View mode: basic / threaded / horizontal-split · Log in · Help
August 31, 2005
[Contribution] std.windows.charset
I've got together some functions for converting between Windows 
character sets and UTF-8.  I propose that it be added to Phobos, since 
it's a significant step forward in compatibility between D and Windows.

It's basically the stuff taken from std.file with a few additions:
- ability to specify the ANSI or OEM codepage
- the corresponding fromMBSz
- throws an exception on error such as an invalid codepage
- toUTF8(wchar*), essential for converting back null-terminated UTF-16 
strings received from WinAPI (though this ought to be moved to std.utf).

Once this is done, they can be removed/deprecated from std.file, and the 
file functions adjusted to use the ones in the new module.  And listdir 
can certainly shrink.

I'd thought about making it auto-detect MSLU, so that the same app can 
run without MSLU or make use of it if it's there.  But having read up a 
bit more, it would appear that an app has to be linked to depend on MSLU 
anyway, in which case this won't work.

Stewart.

-- 
-----BEGIN GEEK CODE BLOCK-----
Version: 3.1
GCS/M d- s:- a->--- UB@ P+ L E@ W++@ N+++ o K- w++@ O? M V? PS- PE- Y? 
PGP- t- 5? X? R b DI? D G e++>++++ h-- r-- !y
------END GEEK CODE BLOCK------

My e-mail is valid but not my primary mailbox.  Please keep replies on 
the 'group where everyone may benefit.
August 31, 2005
Re: [Contribution] std.windows.charset
On Wed, 31 Aug 2005 11:20:15 +0100, Stewart Gordon <smjg_1998@yahoo.com>  
wrote:
> I've got together some functions for converting between Windows  
> character sets and UTF-8.  I propose that it be added to Phobos, since  
> it's a significant step forward in compatibility between D and Windows.
>
> It's basically the stuff taken from std.file with a few additions:
> - ability to specify the ANSI or OEM codepage
> - the corresponding fromMBSz
> - throws an exception on error such as an invalid codepage
> - toUTF8(wchar*), essential for converting back null-terminated UTF-16  
> strings received from WinAPI (though this ought to be moved to std.utf).
>
> Once this is done, they can be removed/deprecated from std.file, and the  
> file functions adjusted to use the ones in the new module.  And listdir  
> can certainly shrink.
>
> I'd thought about making it auto-detect MSLU, so that the same app can  
> run without MSLU or make use of it if it's there.  But having read up a  
> bit more, it would appear that an app has to be linked to depend on MSLU  
> anyway, in which case this won't work.

Good idea. I don't know if this will help or if you have something already  
but here are the functions I used for converting code page 1252 to/from  
UTF-8/16/32. I used them for logging cp1252 data to the screen, which  
doesn't actually display correctly anyway (unless you tell your windows  
console to go into utf-8 mode), but it did stop writef from throwing an  
exception.

Regan
August 31, 2005
Re: [Contribution] std.windows.charset
Regan Heath wrote:
<snip>
> Good idea. I don't know if this will help or if you have something 
> already but here are the functions I used for converting code page 1252 
> to/from UTF-8/16/32.

Both my contribution and yours are written with specific aims in mind. 
Mine to convert UTF-8 strings to/from null-terminated strings in Windows 
character sets and hence facilitate communication with the Windows API. 
 Yours is made to convert D arrays between 1252 and UTFs.

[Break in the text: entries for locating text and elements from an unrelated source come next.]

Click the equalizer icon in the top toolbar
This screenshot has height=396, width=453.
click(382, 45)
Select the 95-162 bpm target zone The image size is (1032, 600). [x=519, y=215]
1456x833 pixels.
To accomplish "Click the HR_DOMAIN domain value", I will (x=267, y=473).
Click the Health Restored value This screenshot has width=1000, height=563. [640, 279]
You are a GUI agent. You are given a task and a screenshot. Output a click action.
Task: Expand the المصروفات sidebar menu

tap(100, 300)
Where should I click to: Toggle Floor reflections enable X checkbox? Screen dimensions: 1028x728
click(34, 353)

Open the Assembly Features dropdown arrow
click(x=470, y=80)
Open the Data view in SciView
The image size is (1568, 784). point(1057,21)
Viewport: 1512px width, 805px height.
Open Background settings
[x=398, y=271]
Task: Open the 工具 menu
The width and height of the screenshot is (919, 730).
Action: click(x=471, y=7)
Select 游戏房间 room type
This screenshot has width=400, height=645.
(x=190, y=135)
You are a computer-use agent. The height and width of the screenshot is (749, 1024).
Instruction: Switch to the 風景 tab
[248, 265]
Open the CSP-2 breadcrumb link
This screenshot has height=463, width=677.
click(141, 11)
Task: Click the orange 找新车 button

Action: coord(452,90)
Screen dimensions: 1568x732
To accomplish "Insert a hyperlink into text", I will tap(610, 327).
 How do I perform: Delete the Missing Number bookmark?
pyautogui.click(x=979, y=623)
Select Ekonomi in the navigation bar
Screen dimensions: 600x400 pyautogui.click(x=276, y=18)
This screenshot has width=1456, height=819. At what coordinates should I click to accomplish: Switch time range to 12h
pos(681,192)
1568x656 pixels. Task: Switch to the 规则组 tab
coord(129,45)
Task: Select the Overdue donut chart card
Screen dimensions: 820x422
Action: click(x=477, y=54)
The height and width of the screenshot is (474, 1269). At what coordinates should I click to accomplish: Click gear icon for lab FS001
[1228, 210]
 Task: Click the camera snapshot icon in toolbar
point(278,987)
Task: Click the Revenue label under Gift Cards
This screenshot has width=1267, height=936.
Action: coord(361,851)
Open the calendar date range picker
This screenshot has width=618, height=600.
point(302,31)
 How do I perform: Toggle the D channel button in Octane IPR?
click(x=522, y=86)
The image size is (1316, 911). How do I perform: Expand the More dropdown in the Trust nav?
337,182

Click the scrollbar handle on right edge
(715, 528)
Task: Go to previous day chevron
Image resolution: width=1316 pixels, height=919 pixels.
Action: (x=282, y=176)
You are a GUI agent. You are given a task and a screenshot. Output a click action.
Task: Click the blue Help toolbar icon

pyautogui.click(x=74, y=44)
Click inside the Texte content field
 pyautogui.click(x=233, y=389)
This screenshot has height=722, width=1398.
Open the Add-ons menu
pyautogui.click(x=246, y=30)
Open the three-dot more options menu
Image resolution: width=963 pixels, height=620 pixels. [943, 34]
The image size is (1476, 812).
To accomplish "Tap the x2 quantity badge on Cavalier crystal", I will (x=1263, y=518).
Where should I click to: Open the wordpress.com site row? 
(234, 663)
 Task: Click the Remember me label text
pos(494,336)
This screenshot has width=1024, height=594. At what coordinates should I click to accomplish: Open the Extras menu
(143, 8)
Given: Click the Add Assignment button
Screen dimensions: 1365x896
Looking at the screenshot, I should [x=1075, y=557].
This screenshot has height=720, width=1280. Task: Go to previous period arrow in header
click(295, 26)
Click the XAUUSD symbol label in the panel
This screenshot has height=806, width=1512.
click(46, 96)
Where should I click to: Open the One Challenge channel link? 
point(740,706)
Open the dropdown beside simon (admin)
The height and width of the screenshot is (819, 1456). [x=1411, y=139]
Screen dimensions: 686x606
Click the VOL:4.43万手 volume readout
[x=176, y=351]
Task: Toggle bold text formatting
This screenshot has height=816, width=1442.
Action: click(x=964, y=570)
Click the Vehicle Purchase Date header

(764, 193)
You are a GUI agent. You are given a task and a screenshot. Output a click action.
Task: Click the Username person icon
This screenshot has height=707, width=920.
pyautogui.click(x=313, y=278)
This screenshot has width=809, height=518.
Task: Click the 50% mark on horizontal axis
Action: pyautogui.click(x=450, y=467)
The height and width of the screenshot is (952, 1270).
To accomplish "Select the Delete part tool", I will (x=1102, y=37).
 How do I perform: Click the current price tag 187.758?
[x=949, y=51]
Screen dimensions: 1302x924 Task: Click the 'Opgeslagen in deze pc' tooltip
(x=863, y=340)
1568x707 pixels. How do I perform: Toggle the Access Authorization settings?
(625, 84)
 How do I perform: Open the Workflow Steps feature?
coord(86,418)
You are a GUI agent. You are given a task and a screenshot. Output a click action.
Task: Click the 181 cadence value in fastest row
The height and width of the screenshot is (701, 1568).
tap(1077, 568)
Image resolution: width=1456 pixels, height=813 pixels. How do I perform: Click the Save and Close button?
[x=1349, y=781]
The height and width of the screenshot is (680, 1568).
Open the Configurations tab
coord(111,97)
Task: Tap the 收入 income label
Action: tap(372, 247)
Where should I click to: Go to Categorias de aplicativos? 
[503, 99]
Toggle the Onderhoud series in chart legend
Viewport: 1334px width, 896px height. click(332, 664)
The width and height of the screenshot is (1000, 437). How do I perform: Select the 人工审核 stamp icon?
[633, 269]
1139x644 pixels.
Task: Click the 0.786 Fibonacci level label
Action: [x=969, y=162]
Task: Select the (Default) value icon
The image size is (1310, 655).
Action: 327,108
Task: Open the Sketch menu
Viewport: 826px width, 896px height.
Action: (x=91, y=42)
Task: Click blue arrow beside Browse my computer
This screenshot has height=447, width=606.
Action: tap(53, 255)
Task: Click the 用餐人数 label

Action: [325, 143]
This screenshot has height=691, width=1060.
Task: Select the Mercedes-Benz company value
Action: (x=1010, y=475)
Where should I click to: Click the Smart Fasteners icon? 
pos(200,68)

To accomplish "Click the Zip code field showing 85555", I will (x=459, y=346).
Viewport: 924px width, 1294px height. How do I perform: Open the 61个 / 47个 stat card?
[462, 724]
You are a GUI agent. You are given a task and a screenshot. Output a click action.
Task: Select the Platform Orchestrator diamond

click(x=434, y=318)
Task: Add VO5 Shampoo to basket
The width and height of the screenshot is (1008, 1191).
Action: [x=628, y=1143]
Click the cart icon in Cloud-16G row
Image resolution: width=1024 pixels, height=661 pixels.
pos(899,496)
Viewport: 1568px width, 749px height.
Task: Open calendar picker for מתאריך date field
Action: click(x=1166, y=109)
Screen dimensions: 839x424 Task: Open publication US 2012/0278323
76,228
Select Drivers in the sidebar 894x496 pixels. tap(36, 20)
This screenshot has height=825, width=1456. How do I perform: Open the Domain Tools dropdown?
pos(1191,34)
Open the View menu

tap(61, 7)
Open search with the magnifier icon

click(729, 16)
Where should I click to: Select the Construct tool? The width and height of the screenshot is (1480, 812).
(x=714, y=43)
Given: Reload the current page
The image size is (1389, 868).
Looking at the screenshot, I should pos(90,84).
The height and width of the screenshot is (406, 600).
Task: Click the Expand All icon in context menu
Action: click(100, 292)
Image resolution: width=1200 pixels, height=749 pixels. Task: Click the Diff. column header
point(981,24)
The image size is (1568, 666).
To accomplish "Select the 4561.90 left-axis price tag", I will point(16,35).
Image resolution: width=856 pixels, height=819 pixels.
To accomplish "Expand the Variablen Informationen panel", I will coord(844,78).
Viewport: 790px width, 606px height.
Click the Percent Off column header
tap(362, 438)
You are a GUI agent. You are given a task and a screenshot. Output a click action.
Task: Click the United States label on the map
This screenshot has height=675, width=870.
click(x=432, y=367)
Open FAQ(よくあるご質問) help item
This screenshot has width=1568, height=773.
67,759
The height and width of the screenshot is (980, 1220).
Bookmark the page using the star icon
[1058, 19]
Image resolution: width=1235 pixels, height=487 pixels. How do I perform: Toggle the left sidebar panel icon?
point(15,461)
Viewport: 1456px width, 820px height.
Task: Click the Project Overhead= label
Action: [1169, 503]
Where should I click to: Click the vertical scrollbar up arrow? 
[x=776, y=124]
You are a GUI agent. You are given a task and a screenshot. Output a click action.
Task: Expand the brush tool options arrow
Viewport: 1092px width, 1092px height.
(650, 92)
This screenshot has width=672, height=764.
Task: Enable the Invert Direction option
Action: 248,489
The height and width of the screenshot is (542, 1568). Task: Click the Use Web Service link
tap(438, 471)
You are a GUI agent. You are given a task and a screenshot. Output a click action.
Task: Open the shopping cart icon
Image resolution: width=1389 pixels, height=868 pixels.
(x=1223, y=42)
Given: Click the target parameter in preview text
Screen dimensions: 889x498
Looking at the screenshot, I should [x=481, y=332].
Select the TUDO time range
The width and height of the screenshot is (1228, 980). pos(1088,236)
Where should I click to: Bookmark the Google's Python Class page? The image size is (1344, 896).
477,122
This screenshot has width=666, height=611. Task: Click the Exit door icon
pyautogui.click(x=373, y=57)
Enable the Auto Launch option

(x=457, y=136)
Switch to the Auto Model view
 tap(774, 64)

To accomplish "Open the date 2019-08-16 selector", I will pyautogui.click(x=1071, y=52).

Neither is designed to be a comprehensive converter between character 
encodings.  There's a project underway (part of Indigo) to implement 
such a thing, and I'm involved in it.  But what I've contributed here is 
designed to be something simple to do the job it's made for, as is yours.

The only things yours adds are:
- cross-platform support, though only for one codepage
- direct translation between 1252 and the other two UTFs
- treating 1252 text as a D array

none of which are needed for a std.windows module, though admittedly one 
or two WinAPI functions (such as TextOut) could find the (address, 
length) form of D strings useful.

> I used them for logging cp1252 data to the screen, 
> which doesn't actually display correctly anyway (unless you tell your 
> windows console to go into utf-8 mode), but it did stop writef from 
> throwing an exception.

For that matter, which versions of Windows support UTF-8 console mode? 
Windows 9x doesn't, and so writef is of little use if you want to output 
anything but plain ASCII to the console.  And even if it did, it would 
still be good to be able to detect the codepage and output 
appropriately.  I'm working towards getting TextStream implemented in 
Indigo, which will facilitate this.

Stewart.

-- 
-----BEGIN GEEK CODE BLOCK-----
Version: 3.1
GCS/M d- s:- a->--- UB@ P+ L E@ W++@ N+++ o K- w++@ O? M V? PS- PE- Y?
PGP- t- 5? X? R b DI? D G e++>++++ h-- r-- !y
------END GEEK CODE BLOCK------

My e-mail is valid but not my primary mailbox.  Please keep replies on
the 'group where everyone may benefit.
August 31, 2005
Re: [Contribution] std.windows.charset
On Wed, 31 Aug 2005 15:23:53 +0100, Stewart Gordon <smjg_1998@yahoo.com>  
wrote:
<snip>

Ahh. No problem.

>> I used them for logging cp1252 data to the screen, which doesn't  
>> actually display correctly anyway (unless you tell your windows console  
>> to go into utf-8 mode), but it did stop writef from throwing an  
>> exception.
>
> For that matter, which versions of Windows support UTF-8 console mode?  
> Windows 9x doesn't, and so writef is of little use if you want to output  
> anything but plain ASCII to the console.  And even if it did, it would  
> still be good to be able to detect the codepage and output  
> appropriately.  I'm working towards getting TextStream implemented in  
> Indigo, which will facilitate this.

I briefly tried to add a conversion stream to my code. The immediate  
problem was that when you try to implement say, readExact, to read exactly  
x bytes, you might find after conversion x bytes of cp1252 becomes x+y  
bytes of UTF (due to some multibyte codepoints).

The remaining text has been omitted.